Recognizing this need, RUSM takes a proactive approach to help students prepare for Step 2 CK with tutoring and study sessions as well as practice and sample cases and tests and web-based tutorials. Examples of available resources are the NBME CCSSA and CBSE as well as MCQ reviews. Further information and explanations can be found in the USMLE Bulletin of Information.
USMLE STEP 3
In the fourth and final year of medical school, students begin applying to medical residencies. Qualifying students then graduate with a Doctor of Medicine (MD) degree, complete a medical residency—a minimum of three years—and pass the USMLE Step 3 prior to applying for licensure.
Most doctors-in-training take Step 3—a combination of multiple-choice questions and simulated clinical cases—during or after post-graduate year one (PGY-1). Preparing for Step 3—which is now more in the hands of individual doctors and their residency programs—includes absorbing volumes of notes, listening to audio study guides, watching video study aids, using flash cards and quick tables, answering thousands of sample questions, and taking sample tests—over and again.

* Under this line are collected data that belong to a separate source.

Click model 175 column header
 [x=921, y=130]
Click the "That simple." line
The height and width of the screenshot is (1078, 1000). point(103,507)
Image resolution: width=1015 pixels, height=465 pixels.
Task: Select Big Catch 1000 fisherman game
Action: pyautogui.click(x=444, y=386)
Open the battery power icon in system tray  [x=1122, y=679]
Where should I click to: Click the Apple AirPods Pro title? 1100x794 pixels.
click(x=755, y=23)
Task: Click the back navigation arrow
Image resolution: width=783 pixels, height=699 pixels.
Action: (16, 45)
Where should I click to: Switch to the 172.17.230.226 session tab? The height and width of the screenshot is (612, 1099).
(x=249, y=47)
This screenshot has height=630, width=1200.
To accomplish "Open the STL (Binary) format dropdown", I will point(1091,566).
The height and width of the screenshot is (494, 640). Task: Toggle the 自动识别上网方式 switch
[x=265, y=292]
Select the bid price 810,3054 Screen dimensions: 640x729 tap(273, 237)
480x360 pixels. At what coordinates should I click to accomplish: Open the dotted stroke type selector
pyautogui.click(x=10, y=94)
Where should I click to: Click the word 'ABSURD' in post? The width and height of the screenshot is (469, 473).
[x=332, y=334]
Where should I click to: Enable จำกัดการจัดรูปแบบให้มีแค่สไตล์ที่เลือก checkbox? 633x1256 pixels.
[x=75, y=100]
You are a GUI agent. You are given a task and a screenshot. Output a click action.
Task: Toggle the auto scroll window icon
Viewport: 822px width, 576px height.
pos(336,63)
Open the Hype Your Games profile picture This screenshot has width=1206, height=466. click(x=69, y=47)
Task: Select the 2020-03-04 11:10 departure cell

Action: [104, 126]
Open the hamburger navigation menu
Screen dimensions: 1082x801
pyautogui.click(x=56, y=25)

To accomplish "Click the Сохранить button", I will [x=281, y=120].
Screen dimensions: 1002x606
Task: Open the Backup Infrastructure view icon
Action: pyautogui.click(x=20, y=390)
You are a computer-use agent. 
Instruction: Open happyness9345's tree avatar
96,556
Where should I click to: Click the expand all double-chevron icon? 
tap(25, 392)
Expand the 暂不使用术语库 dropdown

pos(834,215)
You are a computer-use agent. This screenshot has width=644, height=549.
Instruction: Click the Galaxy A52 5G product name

For RUSM students, passing the USMLE Step 3 is the reward for many years of hard work and the realization of achieving a lifelong dream.
Frequently Asked Questions
The USMLE has three steps: two typically taken during Clinical Sciences and one during residency.
The USMLE Step 3 is not required for residency, but doctors-in-training must pass the exam to be licensed to practice medicine.
Physicians must pass all three USMLE steps to become eligible to apply for a license to practice medicine in the United States.